- What you are asked to do -
Write out all the records below again, swapping every "Rectangle" for "Ellipse" and leaving everything else unchanged.

==== Exercise inputs

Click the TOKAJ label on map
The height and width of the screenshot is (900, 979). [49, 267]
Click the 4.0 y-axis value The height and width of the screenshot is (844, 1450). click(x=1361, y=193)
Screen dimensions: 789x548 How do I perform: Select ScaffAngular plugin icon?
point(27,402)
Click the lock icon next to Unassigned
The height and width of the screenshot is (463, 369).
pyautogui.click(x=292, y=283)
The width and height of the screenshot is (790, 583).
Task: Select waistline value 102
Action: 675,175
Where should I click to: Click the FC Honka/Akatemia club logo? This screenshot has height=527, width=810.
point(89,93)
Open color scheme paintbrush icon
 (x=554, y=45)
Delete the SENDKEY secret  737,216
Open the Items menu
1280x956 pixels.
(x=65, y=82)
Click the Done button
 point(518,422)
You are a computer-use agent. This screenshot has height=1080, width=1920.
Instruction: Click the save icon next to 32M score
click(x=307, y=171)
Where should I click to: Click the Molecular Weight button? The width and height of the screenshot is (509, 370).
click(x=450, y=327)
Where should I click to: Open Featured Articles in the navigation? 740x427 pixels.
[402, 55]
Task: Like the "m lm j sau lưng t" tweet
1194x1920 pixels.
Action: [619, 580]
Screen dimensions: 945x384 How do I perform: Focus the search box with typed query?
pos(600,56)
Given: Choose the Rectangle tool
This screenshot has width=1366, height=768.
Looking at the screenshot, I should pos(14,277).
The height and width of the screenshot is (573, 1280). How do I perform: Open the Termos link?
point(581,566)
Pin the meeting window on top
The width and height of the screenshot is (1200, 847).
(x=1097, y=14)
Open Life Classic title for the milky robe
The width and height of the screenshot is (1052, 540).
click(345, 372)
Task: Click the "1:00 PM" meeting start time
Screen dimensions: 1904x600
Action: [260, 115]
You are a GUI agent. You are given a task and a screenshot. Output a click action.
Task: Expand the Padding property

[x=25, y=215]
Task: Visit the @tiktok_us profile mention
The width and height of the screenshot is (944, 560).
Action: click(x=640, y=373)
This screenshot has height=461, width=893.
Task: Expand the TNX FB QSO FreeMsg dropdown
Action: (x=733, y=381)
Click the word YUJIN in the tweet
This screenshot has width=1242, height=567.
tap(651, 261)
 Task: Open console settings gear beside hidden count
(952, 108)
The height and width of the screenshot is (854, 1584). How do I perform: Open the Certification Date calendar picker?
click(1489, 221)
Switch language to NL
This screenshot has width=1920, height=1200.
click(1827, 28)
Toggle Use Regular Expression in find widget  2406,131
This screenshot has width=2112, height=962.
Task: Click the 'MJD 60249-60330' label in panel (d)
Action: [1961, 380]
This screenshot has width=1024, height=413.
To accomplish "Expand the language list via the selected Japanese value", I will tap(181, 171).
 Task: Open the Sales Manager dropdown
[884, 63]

========

- Expected answer -
Click the TOKAJ label on map
The height and width of the screenshot is (900, 979). [49, 267]
Click the 4.0 y-axis value The height and width of the screenshot is (844, 1450). click(x=1361, y=193)
Screen dimensions: 789x548 How do I perform: Select ScaffAngular plugin icon?
point(27,402)
Click the lock icon next to Unassigned
The height and width of the screenshot is (463, 369).
pyautogui.click(x=292, y=283)
The width and height of the screenshot is (790, 583).
Task: Select waistline value 102
Action: 675,175
Where should I click to: Click the FC Honka/Akatemia club logo? This screenshot has height=527, width=810.
point(89,93)
Open color scheme paintbrush icon
 (x=554, y=45)
Delete the SENDKEY secret  737,216
Open the Items menu
1280x956 pixels.
(x=65, y=82)
Click the Done button
 point(518,422)
You are a computer-use agent. This screenshot has height=1080, width=1920.
Instruction: Click the save icon next to 32M score
click(x=307, y=171)
Where should I click to: Click the Molecular Weight button? The width and height of the screenshot is (509, 370).
click(x=450, y=327)
Where should I click to: Open Featured Articles in the navigation? 740x427 pixels.
[402, 55]
Task: Like the "m lm j sau lưng t" tweet
1194x1920 pixels.
Action: [619, 580]
Screen dimensions: 945x384 How do I perform: Focus the search box with typed query?
pos(600,56)
Given: Choose the Ellipse tool
This screenshot has width=1366, height=768.
Looking at the screenshot, I should pos(14,277).
The height and width of the screenshot is (573, 1280). How do I perform: Open the Termos link?
point(581,566)
Pin the meeting window on top
The width and height of the screenshot is (1200, 847).
(x=1097, y=14)
Open Life Classic title for the milky robe
The width and height of the screenshot is (1052, 540).
click(345, 372)
Task: Click the "1:00 PM" meeting start time
Screen dimensions: 1904x600
Action: [260, 115]
You are a GUI agent. You are given a task and a screenshot. Output a click action.
Task: Expand the Padding property

[x=25, y=215]
Task: Visit the @tiktok_us profile mention
The width and height of the screenshot is (944, 560).
Action: click(x=640, y=373)
This screenshot has height=461, width=893.
Task: Expand the TNX FB QSO FreeMsg dropdown
Action: (x=733, y=381)
Click the word YUJIN in the tweet
This screenshot has width=1242, height=567.
tap(651, 261)
 Task: Open console settings gear beside hidden count
(952, 108)
The height and width of the screenshot is (854, 1584). How do I perform: Open the Certification Date calendar picker?
click(1489, 221)
Switch language to NL
This screenshot has width=1920, height=1200.
click(1827, 28)
Toggle Use Regular Expression in find widget  2406,131
This screenshot has width=2112, height=962.
Task: Click the 'MJD 60249-60330' label in panel (d)
Action: [1961, 380]
This screenshot has width=1024, height=413.
To accomplish "Expand the language list via the selected Japanese value", I will tap(181, 171).
 Task: Open the Sales Manager dropdown
[884, 63]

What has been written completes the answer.